▶ **Exercise prompt**
Scan the lines below; pull out those with "will".

▶ **Data to examine**

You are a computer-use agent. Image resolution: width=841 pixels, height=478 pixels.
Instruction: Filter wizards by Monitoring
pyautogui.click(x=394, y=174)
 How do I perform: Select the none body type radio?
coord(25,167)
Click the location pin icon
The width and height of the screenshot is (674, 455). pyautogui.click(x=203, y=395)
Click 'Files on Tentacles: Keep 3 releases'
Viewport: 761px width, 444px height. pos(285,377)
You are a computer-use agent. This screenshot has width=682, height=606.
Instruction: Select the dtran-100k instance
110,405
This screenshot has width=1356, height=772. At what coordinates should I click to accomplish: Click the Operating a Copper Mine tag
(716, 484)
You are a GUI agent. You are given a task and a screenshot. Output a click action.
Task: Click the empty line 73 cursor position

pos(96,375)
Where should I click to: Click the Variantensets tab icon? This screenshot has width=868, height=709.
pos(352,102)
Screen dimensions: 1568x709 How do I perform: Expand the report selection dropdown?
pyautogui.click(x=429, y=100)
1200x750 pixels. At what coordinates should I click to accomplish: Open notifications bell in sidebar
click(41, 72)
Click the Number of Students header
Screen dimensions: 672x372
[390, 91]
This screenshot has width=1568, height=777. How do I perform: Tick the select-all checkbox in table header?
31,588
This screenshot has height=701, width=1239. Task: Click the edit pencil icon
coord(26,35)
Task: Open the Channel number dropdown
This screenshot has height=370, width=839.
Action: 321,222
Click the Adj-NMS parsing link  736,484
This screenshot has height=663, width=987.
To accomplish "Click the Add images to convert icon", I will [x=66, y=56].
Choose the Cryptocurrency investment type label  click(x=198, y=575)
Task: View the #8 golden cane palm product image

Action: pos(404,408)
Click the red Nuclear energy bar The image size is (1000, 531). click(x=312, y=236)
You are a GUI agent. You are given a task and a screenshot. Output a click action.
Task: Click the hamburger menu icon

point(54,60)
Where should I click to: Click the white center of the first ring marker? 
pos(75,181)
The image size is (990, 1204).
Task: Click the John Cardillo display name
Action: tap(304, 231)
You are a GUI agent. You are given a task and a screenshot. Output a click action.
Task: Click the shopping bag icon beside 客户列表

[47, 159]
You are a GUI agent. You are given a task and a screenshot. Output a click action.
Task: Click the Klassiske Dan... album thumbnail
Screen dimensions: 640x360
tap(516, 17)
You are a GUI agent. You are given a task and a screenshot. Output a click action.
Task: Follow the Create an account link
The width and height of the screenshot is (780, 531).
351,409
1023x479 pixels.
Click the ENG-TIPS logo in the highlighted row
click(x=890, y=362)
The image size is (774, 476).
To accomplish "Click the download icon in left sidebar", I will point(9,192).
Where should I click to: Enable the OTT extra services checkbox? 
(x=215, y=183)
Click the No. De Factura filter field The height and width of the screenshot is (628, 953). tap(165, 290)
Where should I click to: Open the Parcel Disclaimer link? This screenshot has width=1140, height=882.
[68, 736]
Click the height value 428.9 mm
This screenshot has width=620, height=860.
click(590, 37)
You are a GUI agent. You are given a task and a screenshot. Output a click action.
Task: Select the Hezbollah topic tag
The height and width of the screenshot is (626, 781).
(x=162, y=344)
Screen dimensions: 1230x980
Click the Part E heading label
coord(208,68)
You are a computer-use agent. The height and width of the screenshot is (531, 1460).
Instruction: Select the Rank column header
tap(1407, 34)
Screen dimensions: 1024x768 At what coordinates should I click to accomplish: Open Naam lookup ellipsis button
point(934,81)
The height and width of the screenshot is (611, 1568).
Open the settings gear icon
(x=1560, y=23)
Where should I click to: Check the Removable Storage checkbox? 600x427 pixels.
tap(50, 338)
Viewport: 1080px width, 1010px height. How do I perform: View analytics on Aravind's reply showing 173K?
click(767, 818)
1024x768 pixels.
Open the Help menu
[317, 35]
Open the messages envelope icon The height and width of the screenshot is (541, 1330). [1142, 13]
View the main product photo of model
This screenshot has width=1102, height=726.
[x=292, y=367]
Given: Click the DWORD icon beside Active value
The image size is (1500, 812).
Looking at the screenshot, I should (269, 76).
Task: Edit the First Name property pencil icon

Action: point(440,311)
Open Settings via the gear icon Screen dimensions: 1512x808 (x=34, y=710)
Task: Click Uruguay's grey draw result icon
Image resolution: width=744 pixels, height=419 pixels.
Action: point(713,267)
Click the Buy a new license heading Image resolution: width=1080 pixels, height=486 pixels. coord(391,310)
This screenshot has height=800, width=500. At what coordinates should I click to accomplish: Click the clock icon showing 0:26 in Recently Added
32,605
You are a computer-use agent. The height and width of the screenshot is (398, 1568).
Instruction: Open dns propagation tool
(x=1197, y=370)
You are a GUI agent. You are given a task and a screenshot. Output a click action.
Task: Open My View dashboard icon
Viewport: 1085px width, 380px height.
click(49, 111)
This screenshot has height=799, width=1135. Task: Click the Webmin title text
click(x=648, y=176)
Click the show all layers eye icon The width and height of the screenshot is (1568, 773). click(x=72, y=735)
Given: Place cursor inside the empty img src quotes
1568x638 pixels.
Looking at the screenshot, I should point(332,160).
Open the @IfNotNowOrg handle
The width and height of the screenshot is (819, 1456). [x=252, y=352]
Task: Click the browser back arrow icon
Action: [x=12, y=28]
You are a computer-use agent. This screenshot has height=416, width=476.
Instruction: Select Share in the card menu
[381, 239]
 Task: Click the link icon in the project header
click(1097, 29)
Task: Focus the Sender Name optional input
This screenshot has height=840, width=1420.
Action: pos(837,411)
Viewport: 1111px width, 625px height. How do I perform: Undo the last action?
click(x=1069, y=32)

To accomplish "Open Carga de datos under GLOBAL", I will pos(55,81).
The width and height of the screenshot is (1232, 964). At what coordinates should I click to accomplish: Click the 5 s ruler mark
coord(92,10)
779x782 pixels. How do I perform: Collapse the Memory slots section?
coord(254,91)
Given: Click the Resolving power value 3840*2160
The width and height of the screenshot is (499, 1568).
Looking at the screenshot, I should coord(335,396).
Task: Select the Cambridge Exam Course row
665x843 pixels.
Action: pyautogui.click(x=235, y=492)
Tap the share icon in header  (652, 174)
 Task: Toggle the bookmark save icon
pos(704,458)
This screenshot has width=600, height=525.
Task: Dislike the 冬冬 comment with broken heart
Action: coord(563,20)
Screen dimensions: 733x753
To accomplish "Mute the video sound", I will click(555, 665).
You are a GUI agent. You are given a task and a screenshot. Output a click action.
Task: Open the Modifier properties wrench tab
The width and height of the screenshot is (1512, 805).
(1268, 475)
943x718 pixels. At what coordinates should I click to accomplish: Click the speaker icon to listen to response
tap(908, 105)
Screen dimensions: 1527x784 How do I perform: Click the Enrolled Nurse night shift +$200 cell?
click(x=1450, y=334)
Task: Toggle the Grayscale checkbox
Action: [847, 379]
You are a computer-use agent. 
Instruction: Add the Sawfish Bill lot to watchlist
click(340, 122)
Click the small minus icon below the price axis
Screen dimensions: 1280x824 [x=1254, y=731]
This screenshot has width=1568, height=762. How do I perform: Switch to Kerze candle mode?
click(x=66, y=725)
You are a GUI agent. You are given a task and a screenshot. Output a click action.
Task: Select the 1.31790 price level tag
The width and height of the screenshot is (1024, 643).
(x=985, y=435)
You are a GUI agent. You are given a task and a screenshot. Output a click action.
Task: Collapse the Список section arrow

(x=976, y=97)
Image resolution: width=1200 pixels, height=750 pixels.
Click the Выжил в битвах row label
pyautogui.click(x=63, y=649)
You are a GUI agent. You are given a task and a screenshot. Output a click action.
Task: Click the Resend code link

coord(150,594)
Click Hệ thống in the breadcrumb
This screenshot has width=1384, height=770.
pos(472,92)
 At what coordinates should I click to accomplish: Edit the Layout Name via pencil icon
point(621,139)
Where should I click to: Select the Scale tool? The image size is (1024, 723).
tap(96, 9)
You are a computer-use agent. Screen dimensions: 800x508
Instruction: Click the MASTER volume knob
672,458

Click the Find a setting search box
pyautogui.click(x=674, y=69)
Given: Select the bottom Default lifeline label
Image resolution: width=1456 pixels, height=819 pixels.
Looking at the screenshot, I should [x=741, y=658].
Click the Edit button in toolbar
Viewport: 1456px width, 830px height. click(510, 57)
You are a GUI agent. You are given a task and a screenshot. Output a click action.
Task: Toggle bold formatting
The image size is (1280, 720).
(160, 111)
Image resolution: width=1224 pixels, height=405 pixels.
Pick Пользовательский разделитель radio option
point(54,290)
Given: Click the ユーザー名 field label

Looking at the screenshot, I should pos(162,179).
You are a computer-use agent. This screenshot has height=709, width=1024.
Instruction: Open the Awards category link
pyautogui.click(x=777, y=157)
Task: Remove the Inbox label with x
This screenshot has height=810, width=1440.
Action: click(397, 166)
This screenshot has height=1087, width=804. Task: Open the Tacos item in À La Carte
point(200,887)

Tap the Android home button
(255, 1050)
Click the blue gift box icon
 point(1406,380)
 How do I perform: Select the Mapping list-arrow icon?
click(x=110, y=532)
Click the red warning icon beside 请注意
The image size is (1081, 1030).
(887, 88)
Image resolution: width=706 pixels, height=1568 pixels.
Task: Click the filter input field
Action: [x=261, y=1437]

▶ **Response to the exercise**
To accomplish "Click the Add images to convert icon", I will [x=66, y=56].
To accomplish "Click the download icon in left sidebar", I will point(9,192).
To accomplish "Open Carga de datos under GLOBAL", I will pos(55,81).
To accomplish "Mute the video sound", I will click(555, 665).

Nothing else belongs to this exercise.